Given my training in economic theory, I believe in opportunity cost. Private market benchmarks should be based on public market benchmarks with a spread for illiquidity and leverage. Most pension funds use a spread over inflation, which sounds reasonable until you look at the risks they are taking to achieve their returns in private markets.

Benchmark issues also happen in public markets, but to a much lesser extent
(how many U.S. large cap investment managers do you know that beat the S&P 500 by double digits?). The money market guys that were buying ABCP to "juice up" their returns over T-bills easily beat their benchmarks for years until one day that market seized up (who would have thought the safest asset class, cash, would get whacked by contagion effects from the U.S. credit crisis?). The fund of hedge fund manager who invested in illiquid hedge fund strategies easily beat his benchmark of a spread over T-bills until certain strategies blew up once the credit crisis developed.
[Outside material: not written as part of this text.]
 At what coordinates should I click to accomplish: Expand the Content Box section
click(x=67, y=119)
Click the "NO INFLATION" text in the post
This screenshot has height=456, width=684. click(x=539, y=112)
Let me be clear: there are serious issues in pension fund governance that need to be exposed. Pension funds should begin by disclosing the benchmarks for each and every investment activity underlying the overall returns and clearly identify who is responsible for each activity. They should stop bundling investment activities together and clearly report returns and benchmarks for internal and external managers. Only then will the key stakeholders understand whether or not the appropriate risks were taken to reach the returns, justifying the compensation being paid out.

It is up to the Board of Directors of each pension fund to ensure that each benchmark accurately reflects the investment risks of each investment activity, otherwise you risk vast discrepancies in compensation between your private market managers and public market managers. Pensions funds should be proactive and publicly post a document that clearly explains the benchmarks for each and every investment activity and whether or not they accurately reflect the risks of the underlying investment activity of both internal and external managers (for example, even though they are not perfect, see Ohio Public Employees Retirement System's investment policies).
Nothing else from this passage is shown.